Start of Block
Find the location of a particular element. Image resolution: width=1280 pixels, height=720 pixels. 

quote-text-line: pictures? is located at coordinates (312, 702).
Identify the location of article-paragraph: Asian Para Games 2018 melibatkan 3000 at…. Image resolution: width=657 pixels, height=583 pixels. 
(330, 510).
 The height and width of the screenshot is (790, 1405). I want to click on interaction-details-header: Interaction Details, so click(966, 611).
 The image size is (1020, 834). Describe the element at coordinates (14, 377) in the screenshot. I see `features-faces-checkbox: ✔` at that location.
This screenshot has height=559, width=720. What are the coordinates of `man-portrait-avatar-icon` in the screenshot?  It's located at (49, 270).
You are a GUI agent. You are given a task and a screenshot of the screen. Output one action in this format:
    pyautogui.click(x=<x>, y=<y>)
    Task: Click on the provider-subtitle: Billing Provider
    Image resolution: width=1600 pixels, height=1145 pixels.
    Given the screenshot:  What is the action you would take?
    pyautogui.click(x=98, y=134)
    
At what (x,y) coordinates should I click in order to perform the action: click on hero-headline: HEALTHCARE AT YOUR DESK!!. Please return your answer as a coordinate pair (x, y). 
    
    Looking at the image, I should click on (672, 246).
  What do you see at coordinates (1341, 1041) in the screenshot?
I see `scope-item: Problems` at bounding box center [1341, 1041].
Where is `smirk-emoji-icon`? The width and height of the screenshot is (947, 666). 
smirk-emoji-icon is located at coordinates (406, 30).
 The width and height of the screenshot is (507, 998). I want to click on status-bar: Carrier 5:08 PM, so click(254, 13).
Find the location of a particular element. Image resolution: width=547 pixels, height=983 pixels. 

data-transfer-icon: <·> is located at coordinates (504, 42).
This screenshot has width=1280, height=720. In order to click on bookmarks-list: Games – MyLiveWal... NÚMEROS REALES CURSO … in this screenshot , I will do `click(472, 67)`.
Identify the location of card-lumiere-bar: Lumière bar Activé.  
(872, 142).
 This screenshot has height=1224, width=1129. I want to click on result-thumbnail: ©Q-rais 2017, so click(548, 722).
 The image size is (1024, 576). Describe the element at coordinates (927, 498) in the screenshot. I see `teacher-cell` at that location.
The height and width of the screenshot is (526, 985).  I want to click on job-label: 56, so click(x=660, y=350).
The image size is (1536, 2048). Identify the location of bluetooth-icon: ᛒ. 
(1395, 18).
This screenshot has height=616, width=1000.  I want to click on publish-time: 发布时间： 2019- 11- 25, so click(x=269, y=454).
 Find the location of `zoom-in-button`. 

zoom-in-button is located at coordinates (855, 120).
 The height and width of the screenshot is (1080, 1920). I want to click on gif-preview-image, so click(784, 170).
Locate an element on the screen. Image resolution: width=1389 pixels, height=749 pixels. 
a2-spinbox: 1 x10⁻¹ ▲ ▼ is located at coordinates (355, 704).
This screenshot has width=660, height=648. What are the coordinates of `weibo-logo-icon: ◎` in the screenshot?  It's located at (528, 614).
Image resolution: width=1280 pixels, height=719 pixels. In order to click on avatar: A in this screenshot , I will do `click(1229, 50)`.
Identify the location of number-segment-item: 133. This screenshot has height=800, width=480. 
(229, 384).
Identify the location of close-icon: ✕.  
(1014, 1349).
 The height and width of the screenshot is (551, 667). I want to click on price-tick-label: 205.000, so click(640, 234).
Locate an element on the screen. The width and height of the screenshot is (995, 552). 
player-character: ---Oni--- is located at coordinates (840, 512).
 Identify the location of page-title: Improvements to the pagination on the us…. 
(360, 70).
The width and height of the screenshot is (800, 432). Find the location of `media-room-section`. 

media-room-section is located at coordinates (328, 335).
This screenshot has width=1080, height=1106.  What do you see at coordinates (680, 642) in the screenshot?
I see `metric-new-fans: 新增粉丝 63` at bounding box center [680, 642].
End of Block
■ **TO-DO ITEM**
Reproduce the material above with every instance of "Identify the location of" changed to "Determine the position of", leaving all other text as it stands.

■ **RESPONSE AREA**
Find the location of a particular element. Image resolution: width=1280 pixels, height=720 pixels. 

quote-text-line: pictures? is located at coordinates (312, 702).
Determine the position of article-paragraph: Asian Para Games 2018 melibatkan 3000 at…. Image resolution: width=657 pixels, height=583 pixels. 
(330, 510).
 The height and width of the screenshot is (790, 1405). I want to click on interaction-details-header: Interaction Details, so click(966, 611).
 The image size is (1020, 834). Describe the element at coordinates (14, 377) in the screenshot. I see `features-faces-checkbox: ✔` at that location.
This screenshot has height=559, width=720. What are the coordinates of `man-portrait-avatar-icon` in the screenshot?  It's located at (49, 270).
You are a GUI agent. You are given a task and a screenshot of the screen. Output one action in this format:
    pyautogui.click(x=<x>, y=<y>)
    Task: Click on the provider-subtitle: Billing Provider
    Image resolution: width=1600 pixels, height=1145 pixels.
    Given the screenshot:  What is the action you would take?
    pyautogui.click(x=98, y=134)
    
At what (x,y) coordinates should I click in order to perform the action: click on hero-headline: HEALTHCARE AT YOUR DESK!!. Please return your answer as a coordinate pair (x, y). 
    
    Looking at the image, I should click on (672, 246).
  What do you see at coordinates (1341, 1041) in the screenshot?
I see `scope-item: Problems` at bounding box center [1341, 1041].
Where is `smirk-emoji-icon`? The width and height of the screenshot is (947, 666). 
smirk-emoji-icon is located at coordinates (406, 30).
 The width and height of the screenshot is (507, 998). I want to click on status-bar: Carrier 5:08 PM, so click(254, 13).
Find the location of a particular element. Image resolution: width=547 pixels, height=983 pixels. 

data-transfer-icon: <·> is located at coordinates (504, 42).
This screenshot has width=1280, height=720. In order to click on bookmarks-list: Games – MyLiveWal... NÚMEROS REALES CURSO … in this screenshot , I will do `click(472, 67)`.
Determine the position of card-lumiere-bar: Lumière bar Activé.  
(872, 142).
 This screenshot has height=1224, width=1129. I want to click on result-thumbnail: ©Q-rais 2017, so click(548, 722).
 The image size is (1024, 576). Describe the element at coordinates (927, 498) in the screenshot. I see `teacher-cell` at that location.
The height and width of the screenshot is (526, 985).  I want to click on job-label: 56, so click(x=660, y=350).
The image size is (1536, 2048). Determine the position of bluetooth-icon: ᛒ. 
(1395, 18).
This screenshot has height=616, width=1000.  I want to click on publish-time: 发布时间： 2019- 11- 25, so click(x=269, y=454).
 Find the location of `zoom-in-button`. 

zoom-in-button is located at coordinates (855, 120).
 The height and width of the screenshot is (1080, 1920). I want to click on gif-preview-image, so click(784, 170).
Locate an element on the screen. Image resolution: width=1389 pixels, height=749 pixels. 
a2-spinbox: 1 x10⁻¹ ▲ ▼ is located at coordinates (355, 704).
This screenshot has width=660, height=648. What are the coordinates of `weibo-logo-icon: ◎` in the screenshot?  It's located at (528, 614).
Image resolution: width=1280 pixels, height=719 pixels. In order to click on avatar: A in this screenshot , I will do `click(1229, 50)`.
Determine the position of number-segment-item: 133. This screenshot has height=800, width=480. 
(229, 384).
Determine the position of close-icon: ✕.  
(1014, 1349).
 The height and width of the screenshot is (551, 667). I want to click on price-tick-label: 205.000, so click(640, 234).
Locate an element on the screen. The width and height of the screenshot is (995, 552). 
player-character: ---Oni--- is located at coordinates (840, 512).
 Determine the position of page-title: Improvements to the pagination on the us…. 
(360, 70).
The width and height of the screenshot is (800, 432). Find the location of `media-room-section`. 

media-room-section is located at coordinates (328, 335).
This screenshot has width=1080, height=1106.  What do you see at coordinates (680, 642) in the screenshot?
I see `metric-new-fans: 新增粉丝 63` at bounding box center [680, 642].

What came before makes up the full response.